Written instruction: Reproduce the mailing-list message header below verbatim, in full.

Document passage:
╔══
Re: O_DIRECT vs BLK_FEAT_STABLE_WRITES, was Re: [PATCH] btrfs: never trust the bio from direct IO

linux-mm.kvack.org archive mirror
 help / color / mirror / Atom feed

From: Christoph Hellwig <hch@infradead.org>
To: Qu Wenruo <quwenruo.btrfs@gmx.com>
Cc: Christoph Hellwig <hch@infradead.org>, Qu Wenruo <wqu@suse.com>,
	linux-btrfs@vger.kernel.org, djwong@kernel.org,
	linux-xfs@vger.kernel.org, linux-fsdevel@vger.kernel.org,
	linux-block@vger.kernel.org, linux-mm@kvack.org,
	martin.petersen@oracle.com, jack@suse.com
Subject: Re: O_DIRECT vs BLK_FEAT_STABLE_WRITES, was Re: [PATCH] btrfs: never trust the bio from direct IO
Date: Mon, 20 Oct 2025 04:45:35 -0700	[thread overview]
Message-ID: <aPYg31lAv8YKxJJJ@infradead.org> (raw)
╚══
Collected material:
╔══
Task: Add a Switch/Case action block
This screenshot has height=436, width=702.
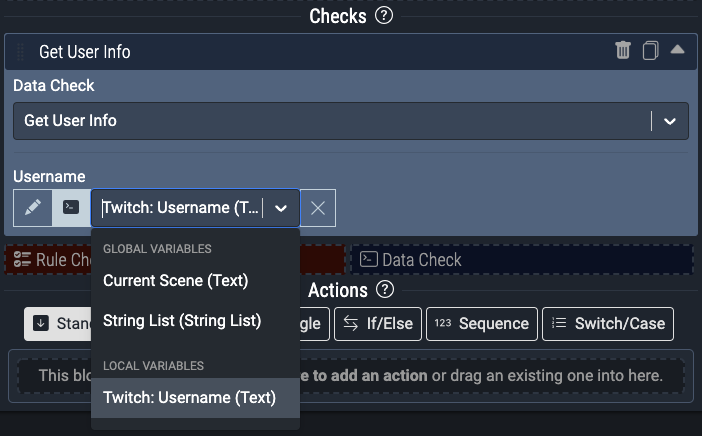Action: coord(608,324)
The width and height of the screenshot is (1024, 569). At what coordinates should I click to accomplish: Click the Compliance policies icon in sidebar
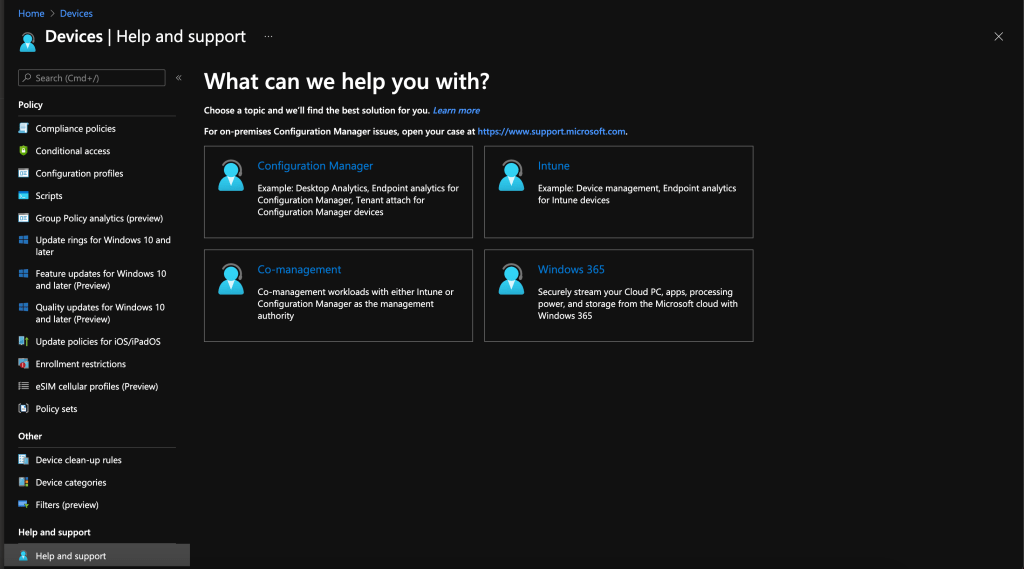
╚══
Response to the task:
Re: O_DIRECT vs BLK_FEAT_STABLE_WRITES, was Re: [PATCH] btrfs: never trust the bio from direct IO

linux-mm.kvack.org archive mirror
 help / color / mirror / Atom feed

From: Christoph Hellwig <hch@infradead.org>
To: Qu Wenruo <quwenruo.btrfs@gmx.com>
Cc: Christoph Hellwig <hch@infradead.org>, Qu Wenruo <wqu@suse.com>,
	linux-btrfs@vger.kernel.org, djwong@kernel.org,
	linux-xfs@vger.kernel.org, linux-fsdevel@vger.kernel.org,
	linux-block@vger.kernel.org, linux-mm@kvack.org,
	martin.petersen@oracle.com, jack@suse.com
Subject: Re: O_DIRECT vs BLK_FEAT_STABLE_WRITES, was Re: [PATCH] btrfs: never trust the bio from direct IO
Date: Mon, 20 Oct 2025 04:45:35 -0700	[thread overview]
Message-ID: <aPYg31lAv8YKxJJJ@infradead.org> (raw)